> _Your task_
With every picture left out, restate the listing below exactly as written.
----- Information given
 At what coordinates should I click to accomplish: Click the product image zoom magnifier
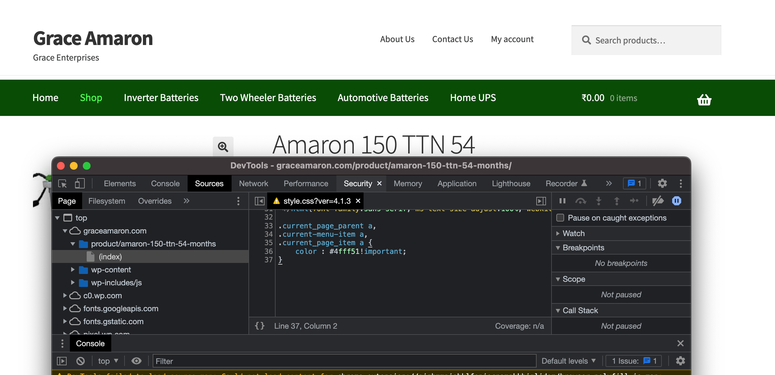tap(223, 147)
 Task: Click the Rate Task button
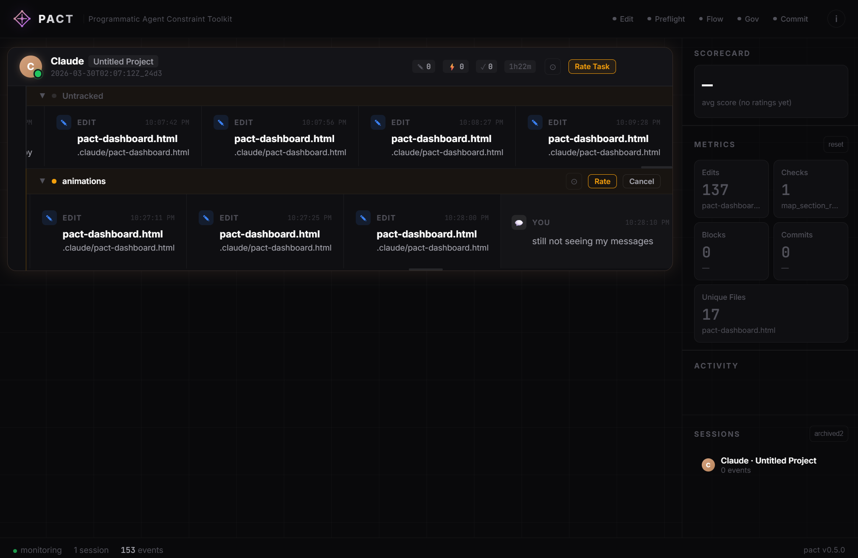(x=592, y=67)
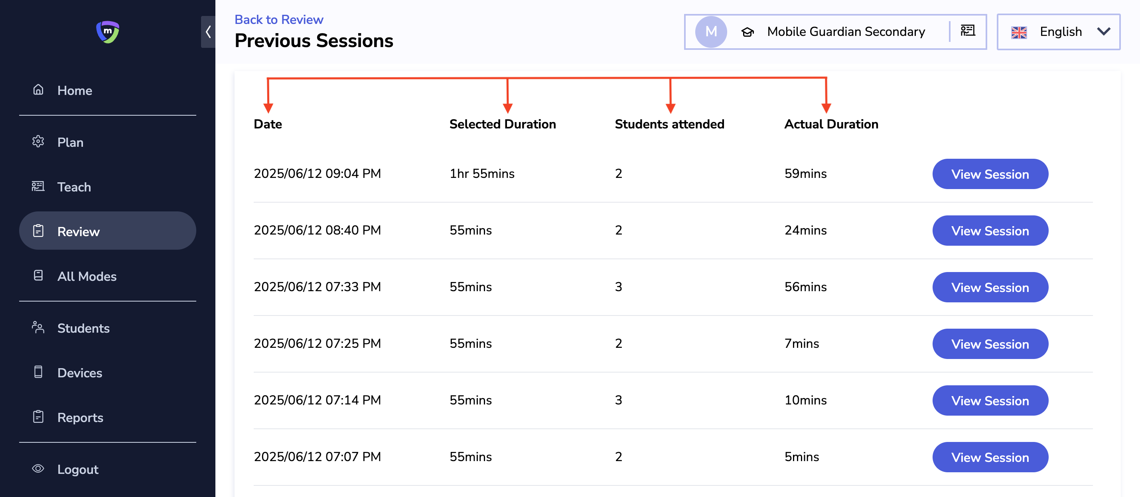Image resolution: width=1140 pixels, height=497 pixels.
Task: Click the Students people icon
Action: 39,327
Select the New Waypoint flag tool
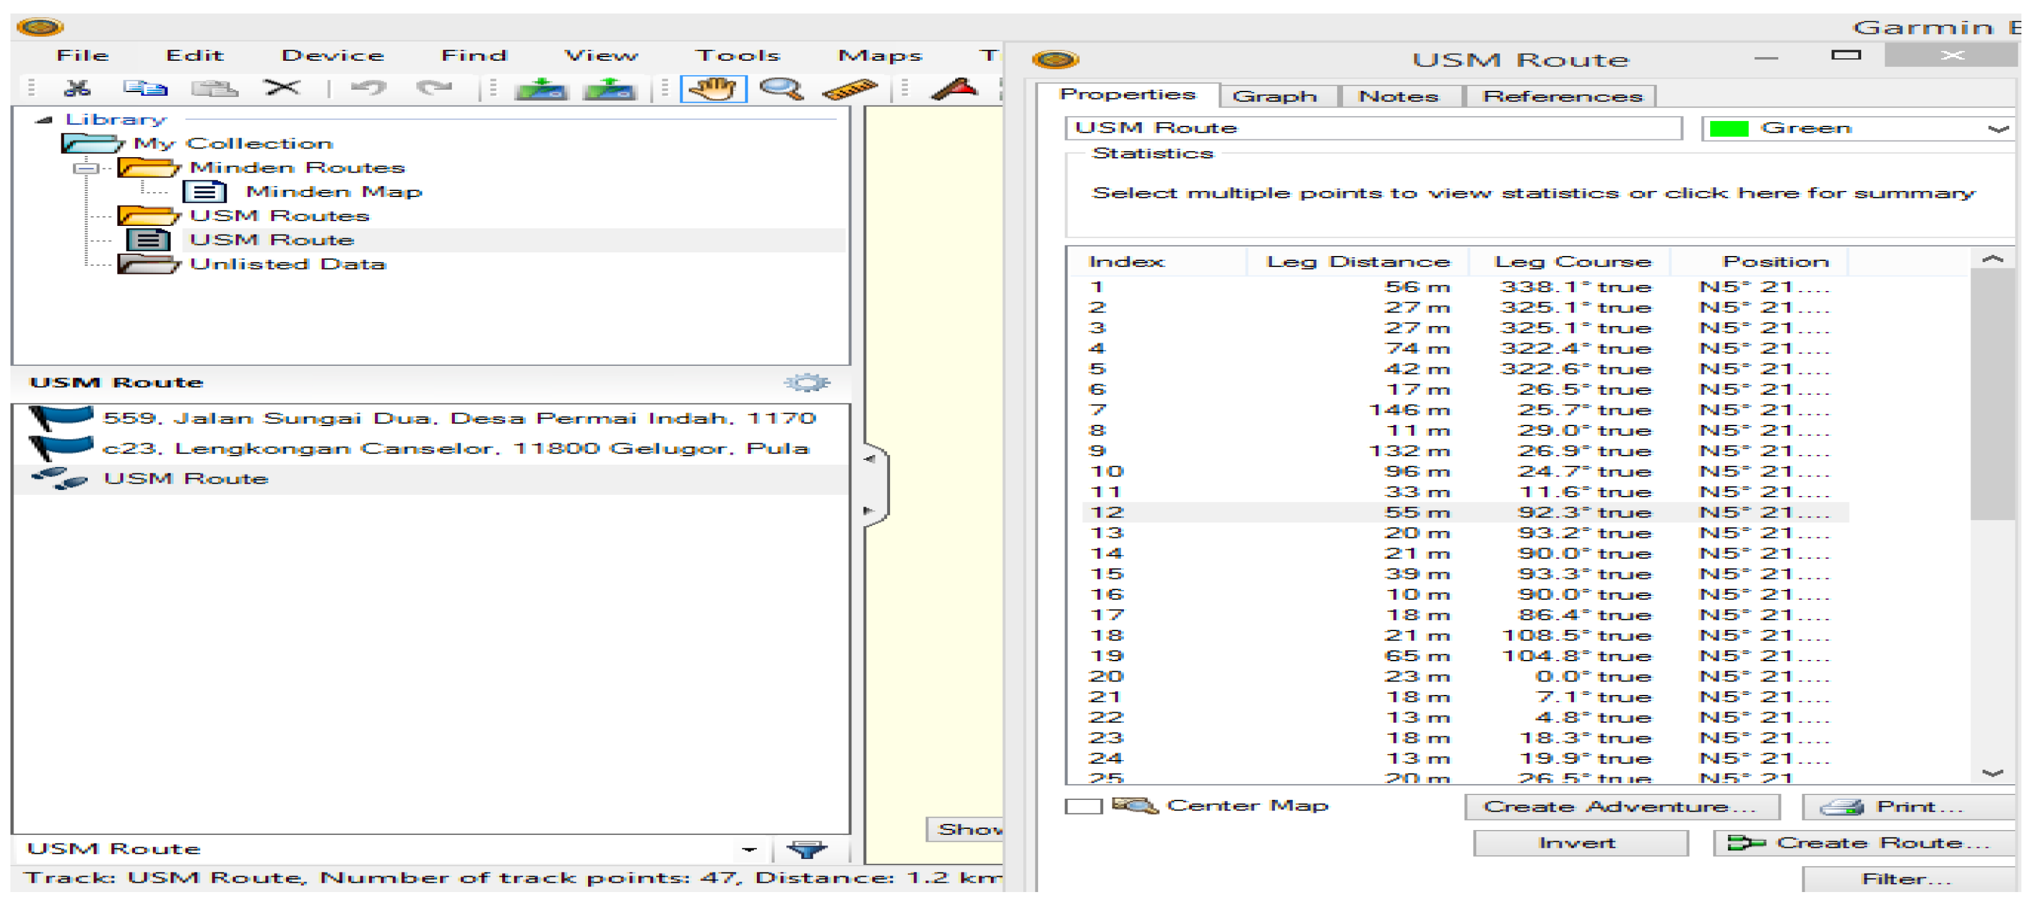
----------
> _Final answer_
 At what coordinates should I click to accomplish: Click the product image zoom magnifier
tap(223, 147)
 Task: Click the Rate Task button
(x=592, y=67)
Image resolution: width=1140 pixels, height=497 pixels.
Task: Click the Students people icon
Action: 39,327
Select the New Waypoint flag tool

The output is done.